Rancho Cañada de los Vaqueros was a 17760 acre Mexican land grant mostly in present-day eastern Contra Costa County, California, and partially into northeastern Alameda County, California. Los Vaqueros Reservoir, located between Livermore and Brentwood in the Diablo Range, is on and named for the former rancho. Vasco Road passes through the site.

It was given in 1844 by Governor Manuel Micheltorena to Antonio Higuera, Francisco Alviso and Manuel Miranda. The name means "Canyon of the Cowboys" in Spanish.

==History==
Antonio Higuera, Francisco Alviso and Manuel Miranda were granted the four league rancho in 1844. Jose Antonio Higuera (1795– ), who was married to Josefa Antonio Alviso, was the uncle of brothers-in-law Francisco Alviso (1818– ) and Manuel Miranda (1816– ). Francisco Alviso was married to Maria Isabela Miranda, and Manuel Ciriaco Miranda was married to Maria Del Carmen Alviso. In 1847 Alviso and Miranda sold their interests to José Noriega and Robert Livermore who also owned Rancho Las Positas to the south.

With the cession of California to the United States following the Mexican-American War, the 1848 Treaty of Guadalupe Hidalgo provided that the land grants would be honored. As required by the Land Act of 1851, a claim for Rancho Cañada de los Vaqueros was filed with the Public Land Commission in 1852.

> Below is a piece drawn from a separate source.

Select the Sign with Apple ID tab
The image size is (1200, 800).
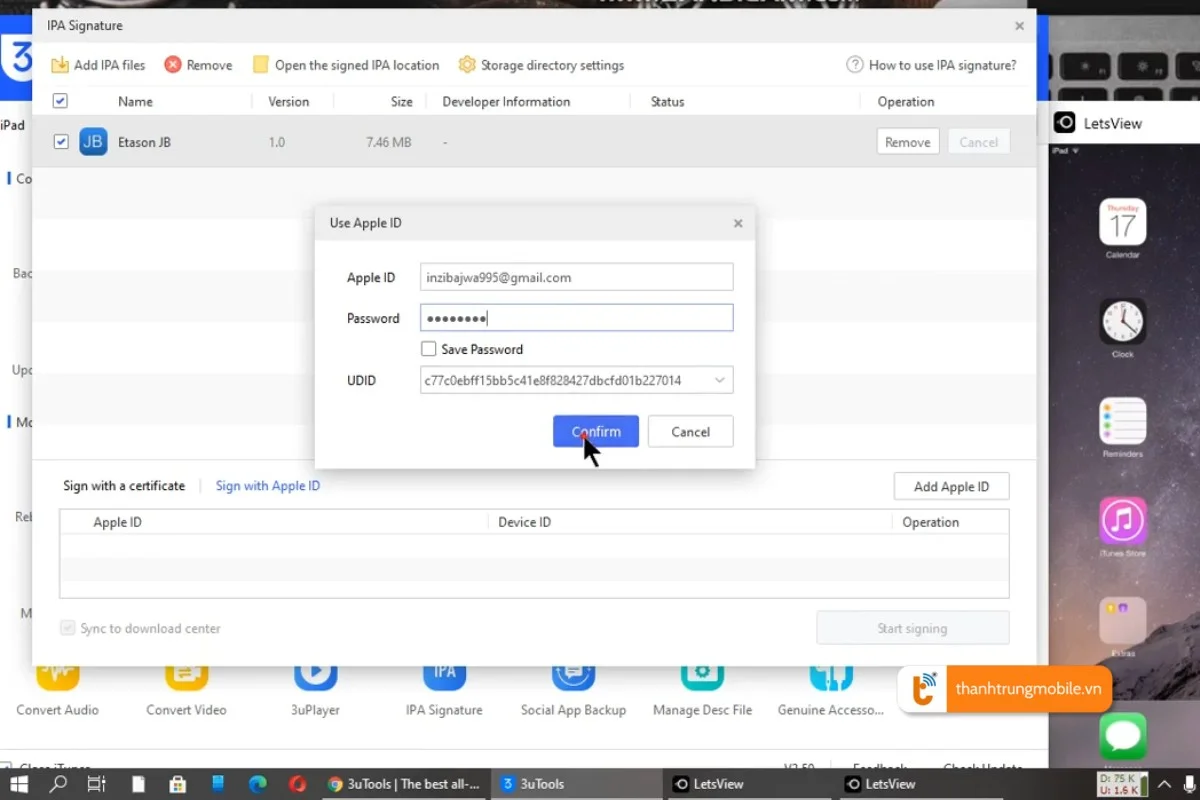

In 1854, Livermore and Noriega came to an agreement, where Livermore purchased Noriega's half of Rancho Las Positas and sold his half of Rancho Cañada de los Vaqueros to Noriega. This was the beginning of several lawsuits, and the ownership of the property was not resolved until 1897. Noriega hired an attorney, and gave him a half interest in Rancho Cañada de los Vaqueros in lieu of fee, and sold the other half to Maximo Fernandez. Both halves of Rancho Cañada de los Vaqueros were again sold in separate transactions in 1857. Unknown to Noriega, Livermore had already conveyed his interest in Rancho Cañada de los Vaqueros to his wife and children in 1852; so that the deed from Livermore to Noriega in fact conveyed nothing, in as much as Livermore had then no title to convey. When Livermore died in 1858, his widow and children claimed Rancho Cañada de los Vaqueros based on the deed predating the Noriega transfer. At the same time, the four children of Antonio Higuera claimed a one third interest in Rancho Cañada de los Vaqueros.

By 1860, various parties held deeds totaling nearly twice the Rancho Cañada de los Vaqueros grant. The grant was patented to Robert Livermore and Jose Noriega Nov. 22, 1889, for 17,760.00 acres. Finally in 1897 Mary Crocker, heir to Charles McLaughlin, was the owner of the entire rancho. Mary Crocker died in 1929 and her heirs divided and sold the rancho in 1935. The Contra Costa Water District began buying the land in the 1980s.